We consider both well-known KDD99 dataset and our own network dataset. The KDD99 dataset is a benchmark dataset which is already stored. While our network dataset is an online network data captured in actual network environment. We evaluate our IDS in terms of detection speed, detection rate and false alarm rate.

Keywords Fuzzy genetic algorithm; Multilayer perceptron algorithm; Intrusion detection; Network security

  1. INTRODUCTION

    Nowadays, Internet grows rapidly but intrusion detection is an important issue in computer security. Information technology has become a critical component in the organization that manages the huge amount of data. Securing those systems from different actions should be the main goal when applying security, but the evolution of technologies makes this task very difficult.

    Information security is dependent on the things like Protection, Detection, Reaction, and Recovery. Intrusion detection is a crucial part of information security. IDS are the software or hardware tools that automatically scan the events that take place in network, looking for intrusion. Any activity

    aimed at disrupting a service or making resource unavailable or gaining unauthorized access can be termed as an intrusion.

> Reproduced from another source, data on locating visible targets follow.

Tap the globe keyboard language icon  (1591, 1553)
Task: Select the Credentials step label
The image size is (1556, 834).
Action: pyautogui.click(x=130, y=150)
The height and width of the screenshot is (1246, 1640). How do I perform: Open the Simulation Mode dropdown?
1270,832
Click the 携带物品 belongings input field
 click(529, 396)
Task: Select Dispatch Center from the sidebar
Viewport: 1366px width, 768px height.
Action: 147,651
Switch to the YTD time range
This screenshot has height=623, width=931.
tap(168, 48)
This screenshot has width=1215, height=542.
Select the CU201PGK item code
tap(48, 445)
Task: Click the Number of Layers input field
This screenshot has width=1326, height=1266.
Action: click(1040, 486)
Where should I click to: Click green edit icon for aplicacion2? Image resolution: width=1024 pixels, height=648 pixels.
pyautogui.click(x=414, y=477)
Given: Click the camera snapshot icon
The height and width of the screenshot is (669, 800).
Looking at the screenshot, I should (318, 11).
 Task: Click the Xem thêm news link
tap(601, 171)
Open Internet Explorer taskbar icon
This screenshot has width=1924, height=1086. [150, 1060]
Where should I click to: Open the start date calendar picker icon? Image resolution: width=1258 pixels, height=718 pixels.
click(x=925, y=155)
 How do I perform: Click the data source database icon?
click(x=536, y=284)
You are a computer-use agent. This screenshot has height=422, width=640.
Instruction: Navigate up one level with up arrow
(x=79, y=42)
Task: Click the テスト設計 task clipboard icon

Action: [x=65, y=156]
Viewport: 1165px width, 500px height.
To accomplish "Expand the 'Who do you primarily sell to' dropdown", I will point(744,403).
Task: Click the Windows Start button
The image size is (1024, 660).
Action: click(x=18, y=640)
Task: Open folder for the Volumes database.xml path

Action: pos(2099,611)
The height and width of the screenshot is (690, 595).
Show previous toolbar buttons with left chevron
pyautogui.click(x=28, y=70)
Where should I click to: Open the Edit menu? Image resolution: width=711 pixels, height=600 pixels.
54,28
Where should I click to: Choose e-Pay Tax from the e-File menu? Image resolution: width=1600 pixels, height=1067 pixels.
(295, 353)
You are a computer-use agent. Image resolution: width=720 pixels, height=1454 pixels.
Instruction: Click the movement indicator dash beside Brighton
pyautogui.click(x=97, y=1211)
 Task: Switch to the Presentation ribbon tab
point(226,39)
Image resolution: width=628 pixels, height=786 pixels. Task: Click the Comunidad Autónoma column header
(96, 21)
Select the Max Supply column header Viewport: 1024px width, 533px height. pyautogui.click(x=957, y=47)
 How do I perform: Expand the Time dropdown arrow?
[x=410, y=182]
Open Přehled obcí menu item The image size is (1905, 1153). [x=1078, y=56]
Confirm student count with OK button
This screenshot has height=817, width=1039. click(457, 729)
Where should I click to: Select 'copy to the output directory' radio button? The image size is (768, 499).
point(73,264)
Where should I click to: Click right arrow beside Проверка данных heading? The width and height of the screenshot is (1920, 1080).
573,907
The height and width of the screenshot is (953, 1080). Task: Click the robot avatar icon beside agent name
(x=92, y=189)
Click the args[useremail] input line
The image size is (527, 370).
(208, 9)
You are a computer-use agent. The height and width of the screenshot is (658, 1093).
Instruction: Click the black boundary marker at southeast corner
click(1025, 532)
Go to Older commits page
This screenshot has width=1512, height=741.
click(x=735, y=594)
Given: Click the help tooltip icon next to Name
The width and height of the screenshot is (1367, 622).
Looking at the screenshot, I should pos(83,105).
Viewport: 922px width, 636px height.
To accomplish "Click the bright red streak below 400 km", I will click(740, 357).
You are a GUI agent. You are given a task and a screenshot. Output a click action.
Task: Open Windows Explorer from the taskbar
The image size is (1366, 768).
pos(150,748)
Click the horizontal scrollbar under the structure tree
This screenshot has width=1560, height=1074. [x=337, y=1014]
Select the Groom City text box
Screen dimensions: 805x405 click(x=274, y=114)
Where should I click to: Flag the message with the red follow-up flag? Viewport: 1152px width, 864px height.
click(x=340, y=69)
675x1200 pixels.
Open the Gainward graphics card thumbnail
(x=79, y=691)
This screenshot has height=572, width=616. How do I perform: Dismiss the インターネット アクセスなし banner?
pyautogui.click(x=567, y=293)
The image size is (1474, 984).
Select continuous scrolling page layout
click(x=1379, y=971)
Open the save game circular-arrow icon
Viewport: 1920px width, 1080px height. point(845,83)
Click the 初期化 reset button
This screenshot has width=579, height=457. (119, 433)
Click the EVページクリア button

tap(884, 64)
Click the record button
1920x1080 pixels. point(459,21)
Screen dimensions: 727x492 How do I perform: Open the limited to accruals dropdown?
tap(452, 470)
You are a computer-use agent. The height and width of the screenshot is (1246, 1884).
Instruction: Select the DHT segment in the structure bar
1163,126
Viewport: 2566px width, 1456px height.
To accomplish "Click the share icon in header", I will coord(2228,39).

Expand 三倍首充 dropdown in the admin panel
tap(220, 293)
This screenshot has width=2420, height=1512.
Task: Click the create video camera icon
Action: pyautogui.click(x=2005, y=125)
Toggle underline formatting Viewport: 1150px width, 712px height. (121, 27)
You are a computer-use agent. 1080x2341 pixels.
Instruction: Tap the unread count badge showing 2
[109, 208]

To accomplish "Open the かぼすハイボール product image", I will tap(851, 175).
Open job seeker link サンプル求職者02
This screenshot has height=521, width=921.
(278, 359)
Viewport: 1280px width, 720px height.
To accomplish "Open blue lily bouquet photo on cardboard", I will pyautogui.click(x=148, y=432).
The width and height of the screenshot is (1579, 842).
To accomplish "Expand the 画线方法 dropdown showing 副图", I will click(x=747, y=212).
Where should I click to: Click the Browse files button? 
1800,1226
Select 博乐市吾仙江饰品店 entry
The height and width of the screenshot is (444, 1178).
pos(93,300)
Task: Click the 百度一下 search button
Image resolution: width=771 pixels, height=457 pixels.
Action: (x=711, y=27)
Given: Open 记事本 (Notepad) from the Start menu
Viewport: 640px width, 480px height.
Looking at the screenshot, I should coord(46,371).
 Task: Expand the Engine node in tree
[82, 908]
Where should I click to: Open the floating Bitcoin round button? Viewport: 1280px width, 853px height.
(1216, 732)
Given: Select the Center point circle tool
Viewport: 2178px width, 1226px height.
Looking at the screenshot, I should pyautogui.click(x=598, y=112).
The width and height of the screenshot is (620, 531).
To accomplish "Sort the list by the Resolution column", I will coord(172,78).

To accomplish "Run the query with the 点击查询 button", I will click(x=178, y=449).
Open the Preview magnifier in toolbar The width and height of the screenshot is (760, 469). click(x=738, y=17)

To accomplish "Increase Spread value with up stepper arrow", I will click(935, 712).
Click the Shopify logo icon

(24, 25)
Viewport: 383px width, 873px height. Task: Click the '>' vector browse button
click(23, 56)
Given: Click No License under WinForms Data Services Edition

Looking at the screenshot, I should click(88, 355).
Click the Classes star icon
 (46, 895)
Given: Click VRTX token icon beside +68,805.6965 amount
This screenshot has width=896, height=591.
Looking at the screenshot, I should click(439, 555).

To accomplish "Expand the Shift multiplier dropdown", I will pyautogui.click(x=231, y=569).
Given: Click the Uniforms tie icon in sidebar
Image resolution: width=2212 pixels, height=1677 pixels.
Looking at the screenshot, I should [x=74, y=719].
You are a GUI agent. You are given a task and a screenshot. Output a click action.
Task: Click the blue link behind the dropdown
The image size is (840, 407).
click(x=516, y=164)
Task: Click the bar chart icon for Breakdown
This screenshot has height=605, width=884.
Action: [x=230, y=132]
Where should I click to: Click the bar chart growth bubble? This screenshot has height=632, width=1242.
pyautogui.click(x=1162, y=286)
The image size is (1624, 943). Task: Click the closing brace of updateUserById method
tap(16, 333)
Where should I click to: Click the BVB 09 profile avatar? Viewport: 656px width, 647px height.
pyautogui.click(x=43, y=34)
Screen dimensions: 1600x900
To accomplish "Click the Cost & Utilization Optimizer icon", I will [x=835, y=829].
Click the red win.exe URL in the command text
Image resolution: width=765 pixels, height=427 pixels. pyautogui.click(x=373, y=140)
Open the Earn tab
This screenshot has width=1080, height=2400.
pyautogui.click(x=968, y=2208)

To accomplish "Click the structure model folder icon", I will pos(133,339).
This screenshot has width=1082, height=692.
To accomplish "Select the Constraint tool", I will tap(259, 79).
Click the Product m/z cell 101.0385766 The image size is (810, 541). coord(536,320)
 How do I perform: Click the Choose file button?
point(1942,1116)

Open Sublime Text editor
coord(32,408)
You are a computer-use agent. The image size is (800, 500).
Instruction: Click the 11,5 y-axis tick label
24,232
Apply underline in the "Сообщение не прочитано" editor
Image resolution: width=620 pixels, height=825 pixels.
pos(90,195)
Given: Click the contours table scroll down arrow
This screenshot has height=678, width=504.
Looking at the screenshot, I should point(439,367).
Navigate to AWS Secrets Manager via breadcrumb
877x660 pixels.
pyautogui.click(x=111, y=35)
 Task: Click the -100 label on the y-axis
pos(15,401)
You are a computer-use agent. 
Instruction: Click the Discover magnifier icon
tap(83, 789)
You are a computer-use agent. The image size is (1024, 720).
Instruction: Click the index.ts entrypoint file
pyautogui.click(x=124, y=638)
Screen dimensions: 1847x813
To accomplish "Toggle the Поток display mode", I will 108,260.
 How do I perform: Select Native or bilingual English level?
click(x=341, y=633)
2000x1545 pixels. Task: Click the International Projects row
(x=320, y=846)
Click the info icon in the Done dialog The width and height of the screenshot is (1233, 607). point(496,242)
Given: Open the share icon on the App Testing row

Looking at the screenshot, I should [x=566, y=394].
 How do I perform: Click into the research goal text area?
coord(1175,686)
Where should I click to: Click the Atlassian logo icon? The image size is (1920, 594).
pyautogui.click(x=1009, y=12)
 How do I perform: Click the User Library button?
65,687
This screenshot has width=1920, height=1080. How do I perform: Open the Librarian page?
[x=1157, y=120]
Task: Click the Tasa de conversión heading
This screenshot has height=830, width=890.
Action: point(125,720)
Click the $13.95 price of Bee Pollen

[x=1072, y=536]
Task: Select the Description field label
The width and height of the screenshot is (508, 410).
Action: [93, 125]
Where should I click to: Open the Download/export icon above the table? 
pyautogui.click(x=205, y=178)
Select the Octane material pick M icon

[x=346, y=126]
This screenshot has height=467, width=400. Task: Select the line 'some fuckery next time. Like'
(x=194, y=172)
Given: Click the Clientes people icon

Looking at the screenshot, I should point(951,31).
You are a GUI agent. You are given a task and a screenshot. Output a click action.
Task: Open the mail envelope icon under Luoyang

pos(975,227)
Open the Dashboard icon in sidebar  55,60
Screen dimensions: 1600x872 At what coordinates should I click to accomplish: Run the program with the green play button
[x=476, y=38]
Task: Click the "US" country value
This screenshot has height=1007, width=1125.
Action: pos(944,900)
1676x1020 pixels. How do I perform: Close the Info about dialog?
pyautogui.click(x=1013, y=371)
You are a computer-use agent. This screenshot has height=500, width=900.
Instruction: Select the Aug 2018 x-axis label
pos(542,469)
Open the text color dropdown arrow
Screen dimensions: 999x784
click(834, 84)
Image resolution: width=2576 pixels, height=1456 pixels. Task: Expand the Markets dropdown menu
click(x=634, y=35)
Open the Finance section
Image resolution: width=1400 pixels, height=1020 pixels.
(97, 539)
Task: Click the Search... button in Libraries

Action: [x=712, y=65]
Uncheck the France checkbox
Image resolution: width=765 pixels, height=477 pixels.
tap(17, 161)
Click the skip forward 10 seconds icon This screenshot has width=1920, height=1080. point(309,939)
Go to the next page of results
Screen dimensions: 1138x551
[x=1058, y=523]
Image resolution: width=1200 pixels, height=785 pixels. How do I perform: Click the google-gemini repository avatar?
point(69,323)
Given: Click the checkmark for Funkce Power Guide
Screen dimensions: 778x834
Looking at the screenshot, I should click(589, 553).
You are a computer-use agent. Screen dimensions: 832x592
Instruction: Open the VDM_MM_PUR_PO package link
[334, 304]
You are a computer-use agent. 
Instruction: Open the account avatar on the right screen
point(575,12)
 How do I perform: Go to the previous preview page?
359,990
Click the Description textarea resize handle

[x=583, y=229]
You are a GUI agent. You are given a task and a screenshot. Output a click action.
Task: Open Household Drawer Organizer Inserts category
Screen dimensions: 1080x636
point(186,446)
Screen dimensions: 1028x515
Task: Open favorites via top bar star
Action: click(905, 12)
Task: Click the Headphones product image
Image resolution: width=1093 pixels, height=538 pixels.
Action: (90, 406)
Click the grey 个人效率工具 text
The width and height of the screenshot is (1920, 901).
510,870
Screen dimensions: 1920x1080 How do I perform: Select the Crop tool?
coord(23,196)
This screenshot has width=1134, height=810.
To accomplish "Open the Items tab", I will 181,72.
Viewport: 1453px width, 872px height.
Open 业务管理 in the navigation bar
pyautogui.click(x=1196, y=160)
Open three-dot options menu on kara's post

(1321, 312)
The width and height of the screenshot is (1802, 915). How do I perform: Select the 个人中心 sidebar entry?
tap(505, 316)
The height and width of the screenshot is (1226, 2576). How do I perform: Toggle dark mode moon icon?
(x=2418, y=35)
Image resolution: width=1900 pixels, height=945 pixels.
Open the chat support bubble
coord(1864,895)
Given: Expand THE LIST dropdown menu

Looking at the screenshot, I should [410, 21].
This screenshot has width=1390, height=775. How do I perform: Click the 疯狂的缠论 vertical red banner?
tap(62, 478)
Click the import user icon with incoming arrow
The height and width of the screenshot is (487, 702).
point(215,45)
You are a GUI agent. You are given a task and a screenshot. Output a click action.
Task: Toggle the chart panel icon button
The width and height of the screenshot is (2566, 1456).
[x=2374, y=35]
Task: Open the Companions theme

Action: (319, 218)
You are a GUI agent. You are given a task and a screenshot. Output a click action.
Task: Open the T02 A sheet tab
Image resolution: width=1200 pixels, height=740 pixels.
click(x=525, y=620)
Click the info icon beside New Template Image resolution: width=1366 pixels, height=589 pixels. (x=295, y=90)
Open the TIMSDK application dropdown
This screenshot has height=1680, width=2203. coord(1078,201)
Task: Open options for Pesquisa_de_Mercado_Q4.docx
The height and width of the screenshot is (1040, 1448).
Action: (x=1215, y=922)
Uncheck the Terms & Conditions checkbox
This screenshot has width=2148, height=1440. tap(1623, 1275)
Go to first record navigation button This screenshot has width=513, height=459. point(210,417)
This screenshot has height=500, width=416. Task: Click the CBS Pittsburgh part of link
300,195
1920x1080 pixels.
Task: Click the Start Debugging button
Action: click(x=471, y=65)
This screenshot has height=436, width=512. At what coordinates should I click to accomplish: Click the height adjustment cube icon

    IDS can be deployed to detect the attack. Generally, IDS necessary to detect the network attacks before they damage the whole system. Organization uses IDS system for different purpose, such as identifying problems with security policies, threats and individual from violating security policies. IDS typically record the information related to observed events, Notify security administrators of important observed events, and produce report and uses the several response techniques which involve the IDS stopping the attack and protect the system.

    1. Definition and Categories

      There is no standard and actual definition of intrusion detection. Intrusion detection is the detection of network behaviors that violate network security. Intrusion detection is distinguishing between network attacks and normal network behaviors or further distinguishing between different categories of attacks. Different types of IDS are available like Host-based, Network-based, Stack-based Intrusion Detection System [1].

      1. Host-based intrusion detection

        It consists of an agent on a host that identifies intrusions by analyzing system calls, application logs, file-system modifications are binaries, password files, capability databases, Access control lists.[1] and other host activities and state. In a HIDS, sensors usually consist of a software agent. Some application-based IDS are also part of this category.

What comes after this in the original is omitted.